EXHIBITIONS

関口正浩「まばたきのかたち」

児玉画廊|天王洲|11.21 - 12.21

関口正浩「まばたきのかたち」展覧会イメージ 画像提供=児玉画廊

 油彩でつくった皮膜状の色彩面をキャンバスに定着させ、「絵画」と呼ぶ作品を制作する関口正浩。初個展「うまく見れない」(児玉画廊、京都、2009)以降、一貫して絵筆によって描く絵画の基本的行為を放棄し、色面を物質化させた、コラージュのようなアプローチから「oil on canvas」の新たなあり方を模索してきた。
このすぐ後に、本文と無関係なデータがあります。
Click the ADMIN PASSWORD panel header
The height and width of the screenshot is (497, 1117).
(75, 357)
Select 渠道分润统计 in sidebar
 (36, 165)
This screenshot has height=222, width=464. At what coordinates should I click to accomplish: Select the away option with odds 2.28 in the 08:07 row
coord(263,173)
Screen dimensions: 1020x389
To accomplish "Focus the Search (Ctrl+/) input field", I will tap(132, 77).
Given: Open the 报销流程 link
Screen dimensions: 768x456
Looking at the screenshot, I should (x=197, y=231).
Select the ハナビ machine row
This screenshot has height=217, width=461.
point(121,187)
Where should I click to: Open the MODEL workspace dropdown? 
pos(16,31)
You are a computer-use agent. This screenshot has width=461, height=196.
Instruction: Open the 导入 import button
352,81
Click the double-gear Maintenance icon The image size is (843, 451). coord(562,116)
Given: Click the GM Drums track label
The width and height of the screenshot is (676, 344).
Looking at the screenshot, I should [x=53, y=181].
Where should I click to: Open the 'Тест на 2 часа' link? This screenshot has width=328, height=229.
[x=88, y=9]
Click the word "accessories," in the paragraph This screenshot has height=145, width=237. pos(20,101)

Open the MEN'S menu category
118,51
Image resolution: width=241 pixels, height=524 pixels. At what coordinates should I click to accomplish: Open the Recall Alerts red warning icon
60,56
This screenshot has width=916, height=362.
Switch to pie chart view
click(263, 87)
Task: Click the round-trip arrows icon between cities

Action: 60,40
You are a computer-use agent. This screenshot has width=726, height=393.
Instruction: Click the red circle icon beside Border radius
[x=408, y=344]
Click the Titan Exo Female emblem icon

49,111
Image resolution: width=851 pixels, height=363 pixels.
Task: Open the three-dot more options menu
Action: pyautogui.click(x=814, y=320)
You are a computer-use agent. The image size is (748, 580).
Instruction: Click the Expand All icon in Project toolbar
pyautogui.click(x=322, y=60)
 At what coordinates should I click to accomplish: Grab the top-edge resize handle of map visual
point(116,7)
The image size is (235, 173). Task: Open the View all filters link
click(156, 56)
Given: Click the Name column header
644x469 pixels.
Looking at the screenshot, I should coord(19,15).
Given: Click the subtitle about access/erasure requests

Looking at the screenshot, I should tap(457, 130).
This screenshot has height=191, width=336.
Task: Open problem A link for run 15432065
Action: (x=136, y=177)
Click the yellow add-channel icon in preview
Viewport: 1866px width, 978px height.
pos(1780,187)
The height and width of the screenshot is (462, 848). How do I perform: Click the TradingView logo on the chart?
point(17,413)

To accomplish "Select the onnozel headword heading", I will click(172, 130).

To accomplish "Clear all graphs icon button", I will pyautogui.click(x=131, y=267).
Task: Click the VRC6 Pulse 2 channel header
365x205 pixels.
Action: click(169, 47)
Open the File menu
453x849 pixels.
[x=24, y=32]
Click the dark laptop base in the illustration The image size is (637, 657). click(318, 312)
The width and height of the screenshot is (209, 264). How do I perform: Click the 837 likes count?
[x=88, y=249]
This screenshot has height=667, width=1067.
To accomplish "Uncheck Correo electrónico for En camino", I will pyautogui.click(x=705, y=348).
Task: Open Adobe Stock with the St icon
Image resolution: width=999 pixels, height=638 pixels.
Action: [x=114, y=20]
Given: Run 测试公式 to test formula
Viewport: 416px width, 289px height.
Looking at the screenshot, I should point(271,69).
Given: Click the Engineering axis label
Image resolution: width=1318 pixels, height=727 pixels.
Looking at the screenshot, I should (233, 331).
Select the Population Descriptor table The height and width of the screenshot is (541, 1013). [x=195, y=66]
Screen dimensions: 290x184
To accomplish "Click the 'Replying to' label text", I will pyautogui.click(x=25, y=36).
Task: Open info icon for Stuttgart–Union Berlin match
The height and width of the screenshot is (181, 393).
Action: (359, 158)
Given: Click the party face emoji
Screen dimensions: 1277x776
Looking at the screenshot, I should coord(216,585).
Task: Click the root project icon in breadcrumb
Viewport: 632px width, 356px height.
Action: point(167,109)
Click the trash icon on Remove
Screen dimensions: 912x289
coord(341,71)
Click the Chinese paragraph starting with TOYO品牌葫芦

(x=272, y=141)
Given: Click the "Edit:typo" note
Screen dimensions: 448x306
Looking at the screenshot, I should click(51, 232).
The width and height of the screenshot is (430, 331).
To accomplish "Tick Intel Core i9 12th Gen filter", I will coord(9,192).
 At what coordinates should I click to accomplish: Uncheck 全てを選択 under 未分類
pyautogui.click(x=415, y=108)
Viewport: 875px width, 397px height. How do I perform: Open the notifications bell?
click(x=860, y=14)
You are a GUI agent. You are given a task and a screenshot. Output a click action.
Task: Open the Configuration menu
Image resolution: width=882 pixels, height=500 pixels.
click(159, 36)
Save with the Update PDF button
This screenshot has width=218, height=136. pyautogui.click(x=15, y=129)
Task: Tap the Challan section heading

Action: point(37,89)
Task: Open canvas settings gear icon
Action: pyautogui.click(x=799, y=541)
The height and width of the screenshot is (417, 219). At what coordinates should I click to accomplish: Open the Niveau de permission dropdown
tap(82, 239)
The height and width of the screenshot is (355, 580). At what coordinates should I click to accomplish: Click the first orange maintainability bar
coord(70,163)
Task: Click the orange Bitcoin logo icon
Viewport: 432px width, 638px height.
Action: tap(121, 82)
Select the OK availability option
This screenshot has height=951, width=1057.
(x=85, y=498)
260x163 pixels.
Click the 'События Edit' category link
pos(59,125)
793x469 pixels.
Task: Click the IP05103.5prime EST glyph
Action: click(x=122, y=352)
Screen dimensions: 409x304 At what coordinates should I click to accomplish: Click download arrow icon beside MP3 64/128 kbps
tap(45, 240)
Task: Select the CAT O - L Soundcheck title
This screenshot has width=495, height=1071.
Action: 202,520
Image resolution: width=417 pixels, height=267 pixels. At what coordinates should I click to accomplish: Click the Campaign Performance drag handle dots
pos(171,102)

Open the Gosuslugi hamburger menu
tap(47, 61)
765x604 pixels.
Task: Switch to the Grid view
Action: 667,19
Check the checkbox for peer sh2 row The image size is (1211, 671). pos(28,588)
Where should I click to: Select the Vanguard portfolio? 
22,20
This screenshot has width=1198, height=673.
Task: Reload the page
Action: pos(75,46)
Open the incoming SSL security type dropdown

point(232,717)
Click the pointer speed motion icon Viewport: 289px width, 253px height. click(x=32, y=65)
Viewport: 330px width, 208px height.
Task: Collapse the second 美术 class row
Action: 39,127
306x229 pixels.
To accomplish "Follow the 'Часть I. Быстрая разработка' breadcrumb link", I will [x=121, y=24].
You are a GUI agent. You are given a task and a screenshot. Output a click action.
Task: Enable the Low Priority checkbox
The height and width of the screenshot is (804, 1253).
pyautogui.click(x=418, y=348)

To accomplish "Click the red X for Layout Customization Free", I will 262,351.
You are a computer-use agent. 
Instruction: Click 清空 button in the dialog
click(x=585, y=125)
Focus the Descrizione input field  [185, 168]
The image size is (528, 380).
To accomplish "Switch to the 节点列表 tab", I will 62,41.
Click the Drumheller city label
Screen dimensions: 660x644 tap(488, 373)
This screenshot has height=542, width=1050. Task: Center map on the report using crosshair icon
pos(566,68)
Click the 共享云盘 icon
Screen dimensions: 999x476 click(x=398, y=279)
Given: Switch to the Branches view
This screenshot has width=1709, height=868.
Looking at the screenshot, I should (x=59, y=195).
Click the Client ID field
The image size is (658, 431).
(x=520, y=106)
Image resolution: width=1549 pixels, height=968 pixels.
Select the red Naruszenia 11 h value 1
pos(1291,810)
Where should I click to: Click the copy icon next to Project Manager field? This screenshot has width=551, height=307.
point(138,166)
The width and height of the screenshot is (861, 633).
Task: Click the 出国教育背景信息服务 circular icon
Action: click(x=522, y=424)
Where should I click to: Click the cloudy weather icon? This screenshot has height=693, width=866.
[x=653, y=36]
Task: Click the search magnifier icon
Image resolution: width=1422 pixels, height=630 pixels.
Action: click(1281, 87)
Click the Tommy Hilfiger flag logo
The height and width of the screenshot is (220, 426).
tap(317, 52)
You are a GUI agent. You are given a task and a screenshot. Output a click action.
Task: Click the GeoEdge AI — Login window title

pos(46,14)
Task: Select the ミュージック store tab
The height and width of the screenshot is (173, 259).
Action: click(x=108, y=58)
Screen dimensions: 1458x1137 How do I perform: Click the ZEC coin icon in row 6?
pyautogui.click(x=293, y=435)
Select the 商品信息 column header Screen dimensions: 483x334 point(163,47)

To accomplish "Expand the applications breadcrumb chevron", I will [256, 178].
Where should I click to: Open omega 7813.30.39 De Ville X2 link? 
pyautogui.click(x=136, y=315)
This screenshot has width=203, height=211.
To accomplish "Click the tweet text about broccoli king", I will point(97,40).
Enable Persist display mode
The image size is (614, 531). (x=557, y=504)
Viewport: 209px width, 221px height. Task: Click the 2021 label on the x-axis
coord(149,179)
 本展では、2017年の個展「Warped」の内容を引き継いだ作品を展開。シリコンボードに塗布した絵具を引き剥がす手法を用いてきた関口は「Warped」以降、キャンバスと同じ大きさのビニールシートを用意し、そこに絵具を塗り広げて様々な折り目をつけながら、大きな一枚の「皮膜」を形成した。

 今回はそこに色彩を加え、明度や濃淡の要素が混在する複雑な画面を創出。描画ではないことを主張した、これまでのコラージュ的な構成に対し、この新しいアプローチでは一層の「皮膜」を示し、平滑に塗られた絵画、あるいはプリントされたような作品を見せる。